Changes from 4.4.2 to 4.5-beta2
-------------------------------

New features:
- Support Active Directory Service (ADS).  This lets an unRAID server join an Active Directory (AD) domain.
- System Management Utility will now use a CSS style sheet file on the Flash (config/style.css) if present.
- May now read syslog directly via browser by referencing 'http://tower/log/syslog' (substitute 'tower' with your server name).  Actually any 'file' in the /var/log directory can be read via 'http://tower/log/file'.
- May now read arbitrary files on disk and user shares via http protocol by referencing URL 'http://tower/share/<diskN>/...' or 'http://tower/share/user/<sharename>/...' (substitute 'tower' with your server name).
- Samba configuration now 'includes' the file on the Flash 'config/smb.extra' if present.  This is included at the end of the 'global' section just before the share definitions.  This may be used to customize the Samba configuration.
- Added control to enable/disable 'mover' logging.

Bug fixes:
- With user mode security enabled, would not accept 'root' share login until password was set at least once.
- Fixed problem in 'mover' script where mover would attempt to move objects in a top-level directory staring with a '.' character.  These would all fail and cause excessive syslog messages.
- Fixed bug in 'logrotate' which would prevent syslog from rotating.

Other changes:
- Part of adding AD support: Removed "User security [enabled/disabled]" control from Shares page, and added "Share security [simple/User Level/Active Directory]" control to Settings page:
  unRAID 'Basic' (free version) supports only 'Simple' share security model;
  unRAID 'Plus' supports 'Simple' and 'User Level' share security models only;
  unRAID 'Pro' supports all share security models ('Simple', 'User Level', and 'Active Directory').
- Removed System Management Utility control for setting SMB ports; this can be done via 'config/smb.extra' if desired.
- Change spin-down logic to account for external programs spinning drives up/down.
- Per user request, added '/usr/lib/libstdc++.so.6.0.9'
- Upgraded to linux kernel 2.6.28.4.
- Upgraded to samba 3.3.0.


Upgrade Instructions (Please Read Carefully)
============================================

If you are currently running unRAID Server 4.2-beta1 or higher (including 4.2.x 'final'), please copy the following files from the new release to the root of your Flash device:
    bzimage
    bzroot

If you are currently running unRAID server 4.0 or 4.1, please copy the following files from the new release to the root of your Flash device:
    bzimage
    bzroot
    syslinux.cfg
    menu.c32
    memtest

This can be done either by plugging the Flash into your PC or, by copying the files to the 'flash' share on your running server.  The server must then be rebooted.

If you are currently running unRAID Server 3.0-beta1 or higher, please follow these steps to upgrade:

1. Referring to the System Management Utility 'Main' page, make a note of each disks's model/serial number; you will need this information later.

2. Shut down your server, remove the Flash and plug it into your PC.

3. Right-click your Flash device listed under My Computer and select Properties.  Make sure the volume label is set to "UNRAID" (without the quotes) and click OK.  You do NOT need to format the Flash.

4. Copy the files from the new release to the root of your Flash device.

5. Right-click your Flash device listed under My Computer and select Eject.  Remove the Flash, install in your server and power-up.

6. After your server has booted up, the System Management Utility 'Main' page will probably show no devices; this is OK, navigate to the 'Devices' page.
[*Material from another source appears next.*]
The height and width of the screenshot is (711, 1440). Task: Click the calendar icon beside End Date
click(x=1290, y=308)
Using the model/serial number information gathered in step 1, assign each of your hard drives to the correct disk slot.

7. Go back to the 'Main' page and your devices should appear correctly.  You may now Start the array.


If you are installing this release to a new Flash, please refer to instructions on our website at:

http://www.lime-technology.com/wordpress/?page_id=19

Share this post


Link to post

Tom what happens if we "join" unRAID to a domain and then try to access unRAID shares from a computer OUTSIDE the domain?

(like a remote computer)

 

 

Share this post


Link to post

I had an issue with 4.4.2 related to NCQ and queue_depth.  Coping a 1G file took 5-6 minutes!  I loaded 4.5b2 to see if this issue was resolved.

 

I have a P5B VM DO, 2 Adaptec 1430SA controllers, 14 data drives (+ parity), and 500G sata cache disk.  No IDE and nothing on PCI bus.  User shares disabled.

 

Like 4.4.2, the default queue_depth is set to 31 on all drives in 4.5b2.

 

Here's are the speed tests I ran ...

 

1.  Coping a 1G file over the network (from an XP client) to an array disk took 1:35 (using drag and drop).
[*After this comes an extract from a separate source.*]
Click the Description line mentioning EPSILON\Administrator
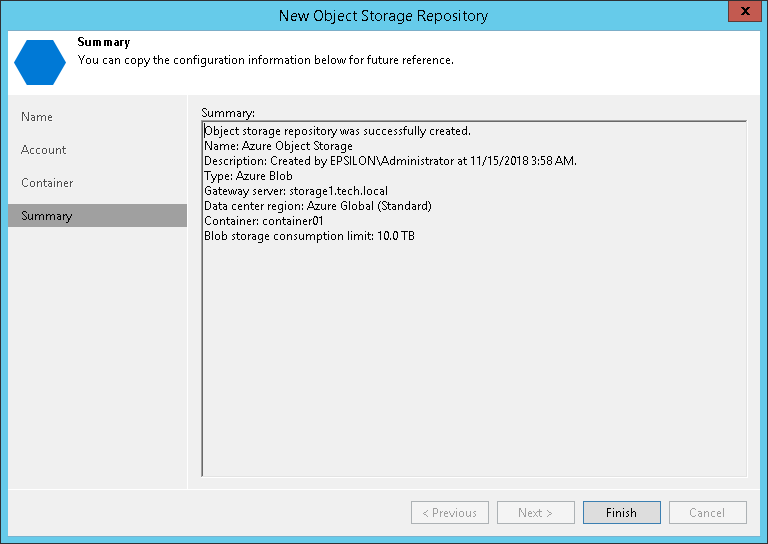768x544 pixels. [x=390, y=161]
2.  Copying the same 1G file from the XP client to the staging disk took :20 (using drag and drop).

3.  Copying the same 1G from from the staging disk to the array took 2:07 (using cp command via telnet).

 

I then set queue_depth to 1 on all drives, and reran the tests ...

 

1.  1:20 (:10 seconds quicker ~ 10%)

2.  :20 (exactly the same)

3.  1:23 (:44 seconds quicker ~35%)

 

These are a nice little performance boost over the fastest I saw on 4.3.3 and 4.4.2.

 

But something is still not quite right with intra server copies with NCQ.

 

(Prior thread where issue was discussed:  here)

 

Share this post


Link to post

Tom what happens if we "join" unRAID to a domain and then try to access unRAID shares from a computer OUTSIDE the domain?

(like a remote computer)

 

First a caveat: I am not an expert on Active Directory - this is Jerah's expertise & I will ask him about this tomorrow.  I'm not sure what you mean by a computer outside the domain.  If a user can authenticate with the AD domain controller, then that user will be able to access unRAID resources as set up by the admin for that user.

 

Perhaps this is related to your question.  One reason Samba 3.3 is used is for support of a 'hashing' algorithm to map windows SID's to linux GID/UID's.  This provides support for 'trusted domains' without having to use a separate LDAP server.  Refer to description of "idmap_hash" in the Samba 3.3.0 release notes: http://samba.org/samba/history/samba-3.3.0.html

 

BTW, there's now a Samba 3.3.1 release which will be incorporated in the next unRAID beta.

Share this post


Link to post

I had an issue with 4.4.2 related to NCQ and queue_depth.  Coping a 1G file took 5-6 minutes!  I loaded 4.5b2 to see if this issue was resolved.

 

...

 

(Prior thread where issue was discussed:  here)

 

 

I was ignoring this issuing, hoping it might be fixed in the linux kernel update; apparently it wasn't.  Refer to reply in that thread.

Share this post


Link to post

"outside a domain" means not joined in a domain (like a normal Linux distro, a machine in a workgroup, in another non-trusted domain and so on)...

 

In windows, it will ask you for credentials when you do it - INCLUDING the domain.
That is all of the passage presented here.